Zook recalled seeing Jenkins for the first time as a high school player that he and then-defensive coordinator Dan Disch were watching at Terry Parker High in Jacksonville. For 90 minutes, Zook said, Jenkins appeared to seldom move.
”I told Dan this,” Zook said. ”`You think we’re (OK) with this guy? I mean, he didn’t do anything.”’
Jenkins – who idolizes former Dallas Cowboys and Miami Hurricanes great Michael Irvin – declared himself the Big Ten’s best receiver after a win over Arkansas State, then spent a week downplaying the comment. On one of his TD catches at Indiana, Jenkins high-stepped into the end zone, something that, along with a couple of dropped passes, drew Petrino’s ire.
The coach’s reprimand for the drops stuck with Jenkins.
”He got on my behind; he doesn’t like that at all,” Jenkins said. ”Coach P knows me too well. He told me it was like a lack of focus.”
It was Petrino, Jenkins said, who gave him an ultimatum back in 2009: Grow up or else. And it worked for a player who says he was homesick and immature when he left.
”He’s not going to be a parent, he’s going to be a coach,” Jenkins said. ”Either I was going to be a man and play or I was going to pout and not play. I had to make my decision.”
Once Jenkins was back on campus, Petrino said he worked to gain Jenkins’ trust through a steady barrage of text messages and phone calls that have continued: ”Be great today”; ”Work hard”; ”Do something special.”
Simple messages, Petrino said, designed to inspire and wear away the doubts of a young player a long way from home.
”Just keep knocking away,” Petrino said, ”and sooner or later you get them.”
Jenkins is largely unknown for a receiver with some of the best stats in the country. There is some online chatter about the Heisman Trophy race, but Illinois isn’t revving up the hype machine to fuel it. Jenkins insists that talk is ”crazy.”
Ohio State coach Luke Fickell said Jenkins is dangerous, but emphasized that he is the beneficiary of defenses designed to stop quarterback Nathan Scheelhaase and the Illini rushing attack.
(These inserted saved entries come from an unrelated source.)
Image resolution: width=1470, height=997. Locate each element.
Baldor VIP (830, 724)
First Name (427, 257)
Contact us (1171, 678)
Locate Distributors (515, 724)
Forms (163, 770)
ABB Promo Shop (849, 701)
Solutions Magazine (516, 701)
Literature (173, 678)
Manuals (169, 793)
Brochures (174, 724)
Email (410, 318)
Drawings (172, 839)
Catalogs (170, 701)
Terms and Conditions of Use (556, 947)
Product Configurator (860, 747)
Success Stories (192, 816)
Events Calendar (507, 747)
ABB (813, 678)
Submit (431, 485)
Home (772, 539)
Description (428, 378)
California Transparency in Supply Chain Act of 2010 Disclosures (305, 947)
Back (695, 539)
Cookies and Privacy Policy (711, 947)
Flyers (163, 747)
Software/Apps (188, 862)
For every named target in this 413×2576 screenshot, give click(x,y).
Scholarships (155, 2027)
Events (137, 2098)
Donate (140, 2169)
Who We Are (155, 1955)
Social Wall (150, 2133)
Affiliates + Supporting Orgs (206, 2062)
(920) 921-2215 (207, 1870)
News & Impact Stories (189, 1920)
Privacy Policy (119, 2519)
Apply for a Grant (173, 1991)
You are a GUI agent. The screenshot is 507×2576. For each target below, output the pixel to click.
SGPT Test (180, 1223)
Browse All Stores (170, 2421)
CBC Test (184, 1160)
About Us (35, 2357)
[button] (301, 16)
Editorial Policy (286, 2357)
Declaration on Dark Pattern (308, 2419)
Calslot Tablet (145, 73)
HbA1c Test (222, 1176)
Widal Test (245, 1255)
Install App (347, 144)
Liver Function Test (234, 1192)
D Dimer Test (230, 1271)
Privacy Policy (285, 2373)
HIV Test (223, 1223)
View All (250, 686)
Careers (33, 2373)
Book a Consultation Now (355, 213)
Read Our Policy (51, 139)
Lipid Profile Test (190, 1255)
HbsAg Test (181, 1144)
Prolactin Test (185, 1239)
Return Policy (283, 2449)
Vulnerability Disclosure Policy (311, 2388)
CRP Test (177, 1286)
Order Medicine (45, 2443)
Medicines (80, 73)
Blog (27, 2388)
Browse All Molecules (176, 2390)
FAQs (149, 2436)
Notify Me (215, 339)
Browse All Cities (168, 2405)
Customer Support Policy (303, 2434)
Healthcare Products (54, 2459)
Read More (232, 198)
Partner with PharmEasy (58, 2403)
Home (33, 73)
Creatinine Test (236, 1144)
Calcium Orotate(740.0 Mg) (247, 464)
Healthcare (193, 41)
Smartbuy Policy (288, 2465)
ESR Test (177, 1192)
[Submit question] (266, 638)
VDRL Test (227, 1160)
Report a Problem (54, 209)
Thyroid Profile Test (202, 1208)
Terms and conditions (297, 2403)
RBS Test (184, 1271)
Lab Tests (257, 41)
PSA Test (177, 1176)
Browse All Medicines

”It starts with the quarterback, and he gives him that opportunity that people have to stack the box and do some things because the quarterback can hurt you in so many different ways, and the guy that obviously has taken advantage of that the most is A.J.,” Fickell said.
Petrino, like Jenkins, has a request for defensive coordinators around the Big Ten: More of the same, please.
”I’d play him … one on one,” Petrino joked. ”Just let him run by you every play.”
AP Sports Writer Rusty Miller in Columbus, Ohio, contributed to this report.